(RAW DATA Opens)
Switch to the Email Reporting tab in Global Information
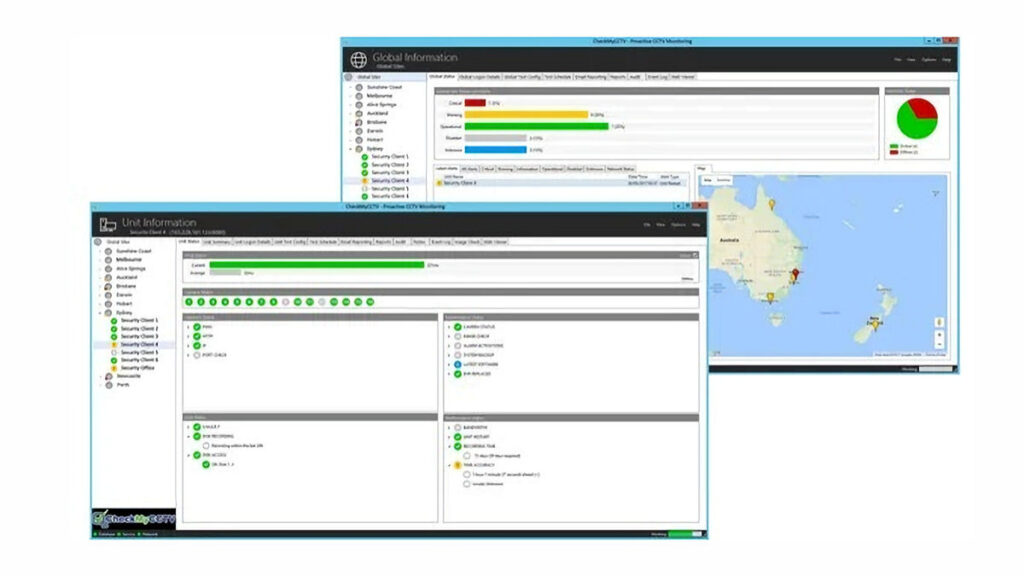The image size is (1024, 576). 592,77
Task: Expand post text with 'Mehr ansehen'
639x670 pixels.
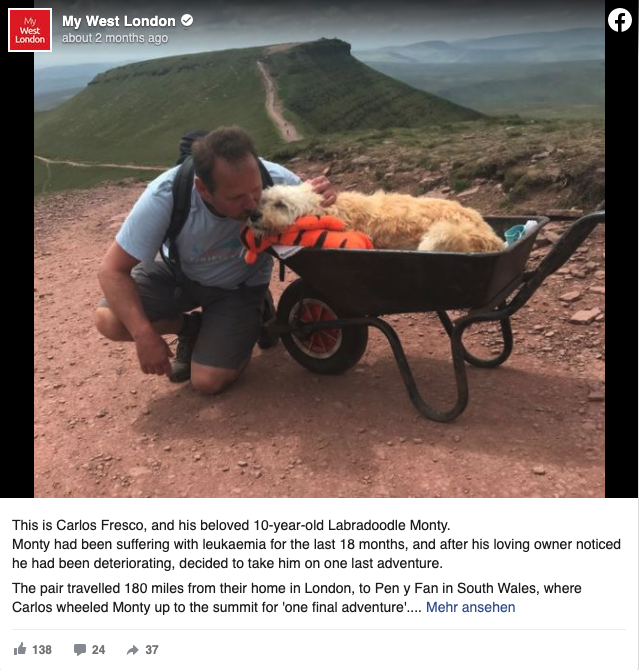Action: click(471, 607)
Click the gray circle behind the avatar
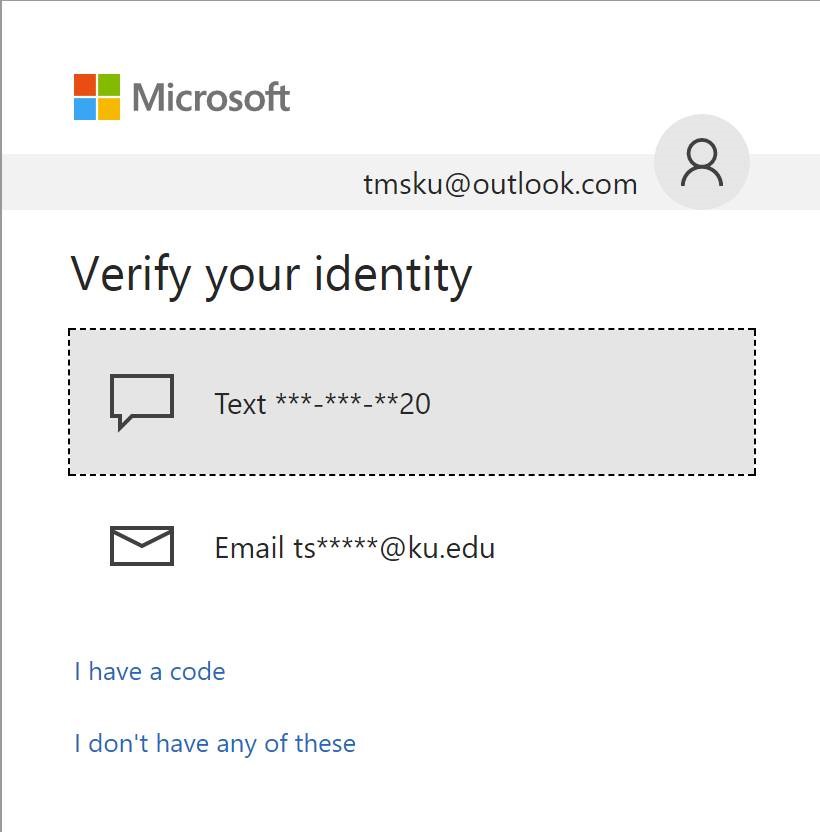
(RAW DATA Closes)
_WORK TASK:_
Your reply should repeat the entries above exactly, leaving the pictures out.

_SOLUTION FOR THIS EXERCISE:_
Switch to the Email Reporting tab in Global Information
The image size is (1024, 576). 592,77
Task: Expand post text with 'Mehr ansehen'
639x670 pixels.
Action: click(471, 607)
Click the gray circle behind the avatar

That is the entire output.